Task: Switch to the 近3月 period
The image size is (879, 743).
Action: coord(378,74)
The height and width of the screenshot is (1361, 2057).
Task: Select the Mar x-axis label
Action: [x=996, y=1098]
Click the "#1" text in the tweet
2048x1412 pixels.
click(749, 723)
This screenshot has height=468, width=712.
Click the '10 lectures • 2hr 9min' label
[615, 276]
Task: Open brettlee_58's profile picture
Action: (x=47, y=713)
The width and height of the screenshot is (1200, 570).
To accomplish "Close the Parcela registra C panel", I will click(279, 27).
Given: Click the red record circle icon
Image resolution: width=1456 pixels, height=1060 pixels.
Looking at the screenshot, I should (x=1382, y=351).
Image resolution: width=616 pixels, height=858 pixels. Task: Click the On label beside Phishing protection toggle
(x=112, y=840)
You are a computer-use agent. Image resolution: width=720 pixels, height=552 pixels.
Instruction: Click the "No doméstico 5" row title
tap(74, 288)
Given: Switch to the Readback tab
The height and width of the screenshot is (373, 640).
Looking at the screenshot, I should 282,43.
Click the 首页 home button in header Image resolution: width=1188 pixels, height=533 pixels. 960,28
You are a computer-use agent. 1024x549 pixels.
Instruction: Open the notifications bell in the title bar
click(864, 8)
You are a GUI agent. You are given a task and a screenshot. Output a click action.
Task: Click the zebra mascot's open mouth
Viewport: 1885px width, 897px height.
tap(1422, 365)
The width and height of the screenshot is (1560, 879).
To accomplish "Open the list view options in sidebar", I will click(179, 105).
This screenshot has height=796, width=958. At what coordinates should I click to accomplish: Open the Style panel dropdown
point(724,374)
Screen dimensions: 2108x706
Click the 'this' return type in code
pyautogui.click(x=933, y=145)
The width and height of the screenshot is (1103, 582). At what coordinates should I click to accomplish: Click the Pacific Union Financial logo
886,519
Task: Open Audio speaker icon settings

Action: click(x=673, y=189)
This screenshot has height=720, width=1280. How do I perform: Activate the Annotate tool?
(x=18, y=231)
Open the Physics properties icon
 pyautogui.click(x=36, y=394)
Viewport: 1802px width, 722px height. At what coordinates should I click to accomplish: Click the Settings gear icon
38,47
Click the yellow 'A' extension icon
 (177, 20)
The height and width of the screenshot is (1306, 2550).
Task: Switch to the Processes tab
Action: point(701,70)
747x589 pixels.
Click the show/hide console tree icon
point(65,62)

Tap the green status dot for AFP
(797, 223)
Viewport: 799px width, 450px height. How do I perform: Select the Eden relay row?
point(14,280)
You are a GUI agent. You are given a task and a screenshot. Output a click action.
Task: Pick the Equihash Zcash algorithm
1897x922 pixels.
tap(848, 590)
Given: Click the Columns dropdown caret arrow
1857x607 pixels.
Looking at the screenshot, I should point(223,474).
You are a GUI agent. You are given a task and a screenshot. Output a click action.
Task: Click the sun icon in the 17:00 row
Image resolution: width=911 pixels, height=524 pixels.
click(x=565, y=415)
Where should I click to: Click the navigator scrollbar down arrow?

• • • •

[Exercise requirements]
Format every line of the listing above as a JSON list of strings, one string per line, skipping blank lines.

[Exercise response]
[
  "Task: Switch to the 近3月 period",
  "The image size is (879, 743).",
  "Action: coord(378,74)",
  "The height and width of the screenshot is (1361, 2057).",
  "Task: Select the Mar x-axis label",
  "Action: [x=996, y=1098]",
  "Click the \"#1\" text in the tweet",
  "2048x1412 pixels.",
  "click(749, 723)",
  "This screenshot has height=468, width=712.",
  "Click the '10 lectures • 2hr 9min' label",
  "[615, 276]",
  "Task: Open brettlee_58's profile picture",
  "Action: (x=47, y=713)",
  "The width and height of the screenshot is (1200, 570).",
  "To accomplish \"Close the Parcela registra C panel\", I will click(279, 27).",
  "Given: Click the red record circle icon",
  "Image resolution: width=1456 pixels, height=1060 pixels.",
  "Looking at the screenshot, I should (x=1382, y=351).",
  "Image resolution: width=616 pixels, height=858 pixels. Task: Click the On label beside Phishing protection toggle",
  "(x=112, y=840)",
  "You are a computer-use agent. Image resolution: width=720 pixels, height=552 pixels.",
  "Instruction: Click the \"No doméstico 5\" row title",
  "tap(74, 288)",
  "Given: Switch to the Readback tab",
  "The height and width of the screenshot is (373, 640).",
  "Looking at the screenshot, I should 282,43.",
  "Click the 首页 home button in header Image resolution: width=1188 pixels, height=533 pixels. 960,28",
  "You are a computer-use agent. 1024x549 pixels.",
  "Instruction: Open the notifications bell in the title bar",
  "click(864, 8)",
  "You are a GUI agent. You are given a task and a screenshot. Output a click action.",
  "Task: Click the zebra mascot's open mouth",
  "Viewport: 1885px width, 897px height.",
  "tap(1422, 365)",
  "The width and height of the screenshot is (1560, 879).",
  "To accomplish \"Open the list view options in sidebar\", I will click(179, 105).",
  "This screenshot has height=796, width=958. At what coordinates should I click to accomplish: Open the Style panel dropdown",
  "point(724,374)",
  "Screen dimensions: 2108x706",
  "Click the 'this' return type in code",
  "pyautogui.click(x=933, y=145)",
  "The width and height of the screenshot is (1103, 582). At what coordinates should I click to accomplish: Click the Pacific Union Financial logo",
  "886,519",
  "Task: Open Audio speaker icon settings",
  "Action: click(x=673, y=189)",
  "This screenshot has height=720, width=1280. How do I perform: Activate the Annotate tool?",
  "(x=18, y=231)",
  "Open the Physics properties icon",
  " pyautogui.click(x=36, y=394)",
  "Viewport: 1802px width, 722px height. At what coordinates should I click to accomplish: Click the Settings gear icon",
  "38,47",
  "Click the yellow 'A' extension icon",
  " (177, 20)",
  "The height and width of the screenshot is (1306, 2550).",
  "Task: Switch to the Processes tab",
  "Action: point(701,70)",
  "747x589 pixels.",
  "Click the show/hide console tree icon",
  "point(65,62)",
  "Tap the green status dot for AFP",
  "(797, 223)",
  "Viewport: 799px width, 450px height. How do I perform: Select the Eden relay row?",
  "point(14,280)",
  "You are a GUI agent. You are given a task and a screenshot. Output a click action.",
  "Task: Pick the Equihash Zcash algorithm",
  "1897x922 pixels.",
  "tap(848, 590)",
  "Given: Click the Columns dropdown caret arrow",
  "1857x607 pixels.",
  "Looking at the screenshot, I should point(223,474).",
  "You are a GUI agent. You are given a task and a screenshot. Output a click action.",
  "Task: Click the sun icon in the 17:00 row",
  "Image resolution: width=911 pixels, height=524 pixels.",
  "click(x=565, y=415)",
  "Where should I click to: Click the navigator scrollbar down arrow?"
]